__WHAT IS BEING ASKED__. Take the entries below and print, exactly, the stretch from the line containing "ÉCONOMIE (299, 68)" through the line containing "Etats-Unis (253, 570)", both included.

-------

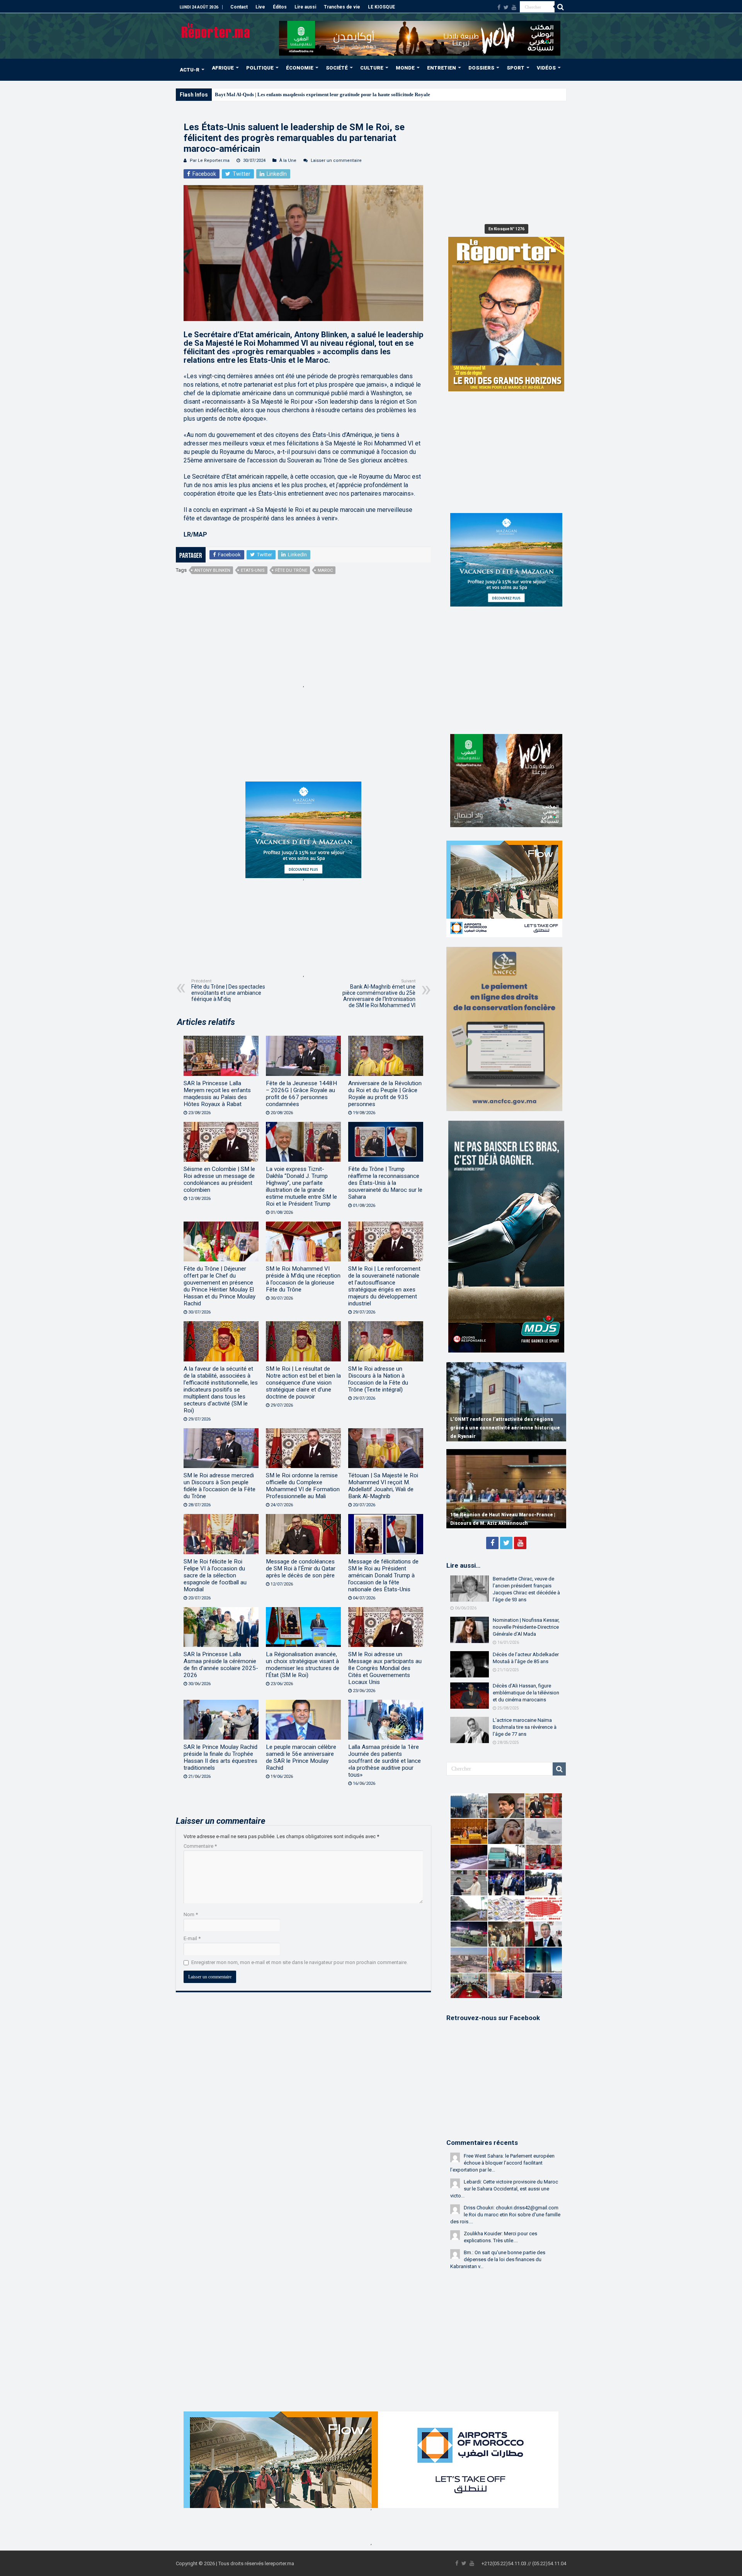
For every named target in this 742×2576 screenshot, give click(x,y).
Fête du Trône (291, 570)
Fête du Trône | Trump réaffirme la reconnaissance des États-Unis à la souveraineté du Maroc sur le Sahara (385, 1183)
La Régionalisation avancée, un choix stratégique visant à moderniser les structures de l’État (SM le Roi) (302, 1665)
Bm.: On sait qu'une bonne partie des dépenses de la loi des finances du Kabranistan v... (497, 2259)
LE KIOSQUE (381, 7)
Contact (239, 7)
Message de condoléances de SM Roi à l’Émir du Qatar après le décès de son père (300, 1568)
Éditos (280, 7)
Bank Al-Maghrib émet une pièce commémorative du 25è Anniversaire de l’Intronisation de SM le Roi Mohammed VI (378, 993)
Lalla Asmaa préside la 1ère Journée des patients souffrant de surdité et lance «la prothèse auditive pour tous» (384, 1760)
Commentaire (200, 1846)
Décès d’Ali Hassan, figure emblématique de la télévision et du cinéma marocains (526, 1693)
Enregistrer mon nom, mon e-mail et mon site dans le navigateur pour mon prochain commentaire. (299, 1962)
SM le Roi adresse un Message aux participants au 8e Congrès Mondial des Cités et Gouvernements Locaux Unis (385, 1668)
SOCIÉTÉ (337, 68)
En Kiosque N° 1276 (506, 229)
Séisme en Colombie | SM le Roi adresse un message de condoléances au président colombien (219, 1179)
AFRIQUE (223, 68)
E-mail (192, 1938)
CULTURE (371, 68)
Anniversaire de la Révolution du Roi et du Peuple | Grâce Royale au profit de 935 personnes (385, 1094)
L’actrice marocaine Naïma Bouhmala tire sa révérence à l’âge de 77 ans (524, 1727)
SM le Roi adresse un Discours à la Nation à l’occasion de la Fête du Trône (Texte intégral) (378, 1379)
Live (260, 7)
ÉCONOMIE (299, 68)
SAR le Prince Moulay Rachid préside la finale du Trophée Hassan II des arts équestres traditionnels (220, 1757)
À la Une (287, 160)
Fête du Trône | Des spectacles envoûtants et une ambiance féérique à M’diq (228, 990)
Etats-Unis (253, 570)
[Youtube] (514, 7)
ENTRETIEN (441, 68)
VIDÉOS (546, 68)
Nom (191, 1914)
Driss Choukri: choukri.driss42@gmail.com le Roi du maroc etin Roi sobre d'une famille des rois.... (505, 2214)
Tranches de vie (342, 7)
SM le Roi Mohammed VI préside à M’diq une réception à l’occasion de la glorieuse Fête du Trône (303, 1279)
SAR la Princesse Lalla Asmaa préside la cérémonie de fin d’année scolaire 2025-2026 (221, 1665)
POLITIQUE (260, 68)
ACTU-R (189, 70)
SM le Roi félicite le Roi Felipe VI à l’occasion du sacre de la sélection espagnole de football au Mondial (215, 1575)
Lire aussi (305, 7)
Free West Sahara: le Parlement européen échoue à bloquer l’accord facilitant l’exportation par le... (502, 2163)
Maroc (325, 570)
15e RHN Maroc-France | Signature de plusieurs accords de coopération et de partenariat (497, 1515)
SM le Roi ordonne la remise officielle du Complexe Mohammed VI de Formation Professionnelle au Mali (303, 1486)
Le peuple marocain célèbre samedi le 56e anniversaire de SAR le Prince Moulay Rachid (301, 1757)
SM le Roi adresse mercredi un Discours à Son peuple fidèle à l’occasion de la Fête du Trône (219, 1486)
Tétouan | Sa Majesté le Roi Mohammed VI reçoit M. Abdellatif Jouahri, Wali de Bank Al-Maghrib (383, 1486)
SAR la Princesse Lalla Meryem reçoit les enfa (265, 94)
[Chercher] (560, 7)
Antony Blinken (212, 570)
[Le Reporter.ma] (216, 30)
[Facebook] (499, 7)
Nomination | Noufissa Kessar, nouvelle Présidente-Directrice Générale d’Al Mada (526, 1627)
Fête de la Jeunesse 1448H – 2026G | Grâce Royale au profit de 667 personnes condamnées (301, 1094)
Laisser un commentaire (336, 160)
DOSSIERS (481, 68)
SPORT (515, 68)
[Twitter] (506, 7)
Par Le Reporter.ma (210, 160)
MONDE (405, 68)
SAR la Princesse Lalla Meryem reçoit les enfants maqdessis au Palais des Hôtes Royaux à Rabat (217, 1094)
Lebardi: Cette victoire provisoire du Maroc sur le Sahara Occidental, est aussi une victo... (504, 2189)
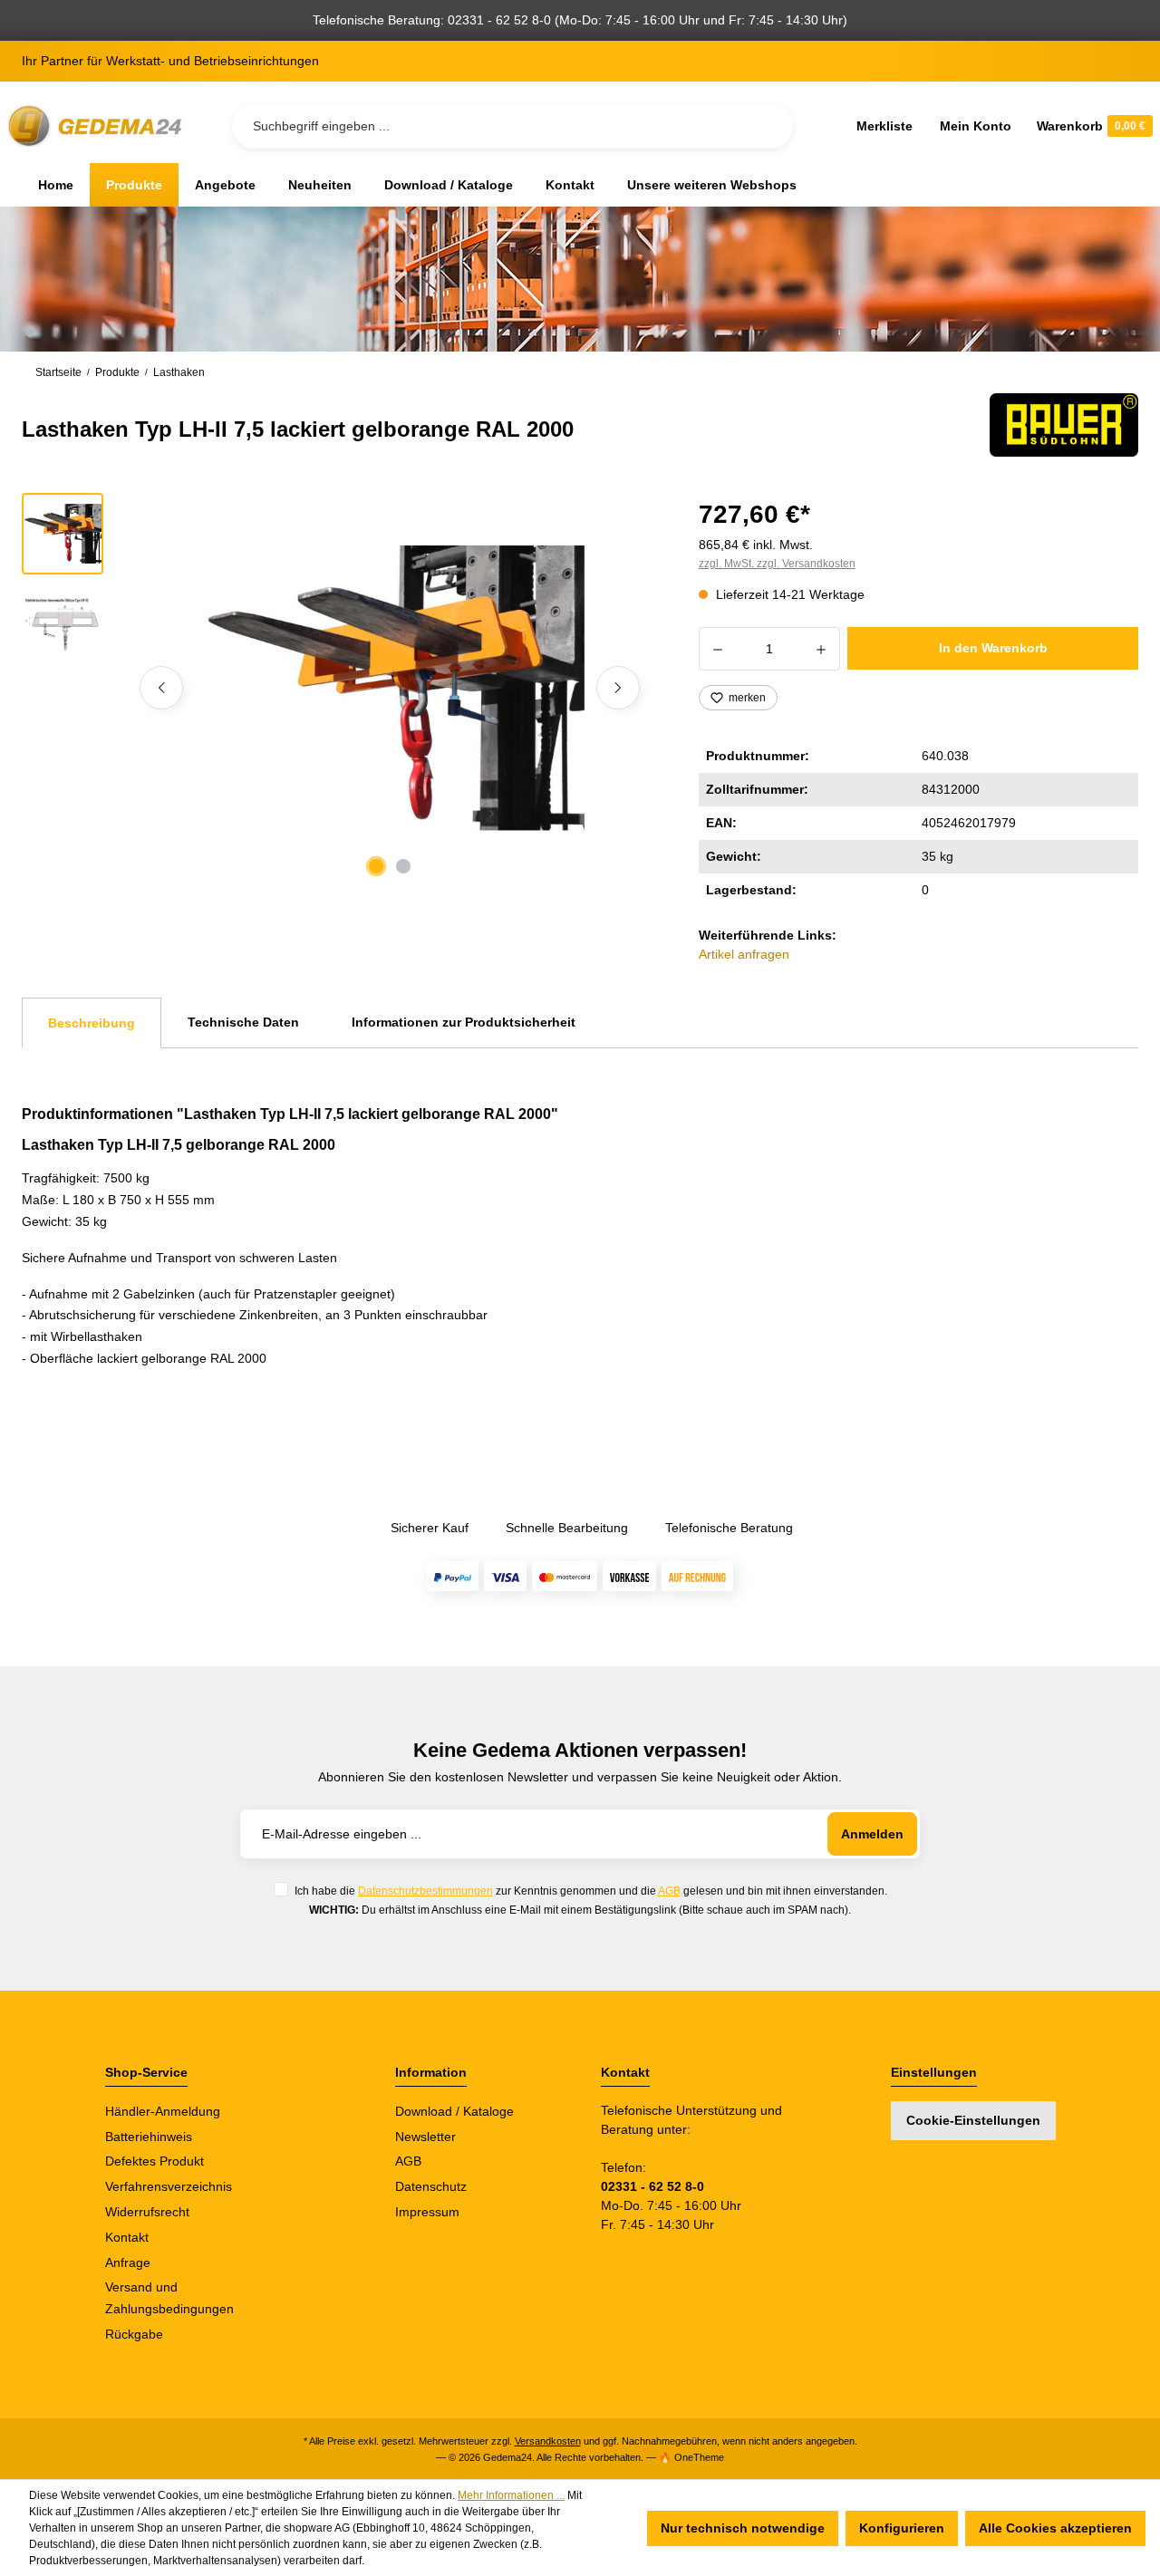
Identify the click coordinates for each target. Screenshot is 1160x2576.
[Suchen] (765, 126)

-------

__WRITTEN RESPONSE__.
ÉCONOMIE (299, 68)
SAR le Prince Moulay Rachid préside la finale du Trophée Hassan II des arts équestres traditionnels (220, 1757)
À la Une (287, 160)
Fête du Trône | Des spectacles envoûtants et une ambiance féérique à M’diq (228, 990)
Etats-Unis (253, 570)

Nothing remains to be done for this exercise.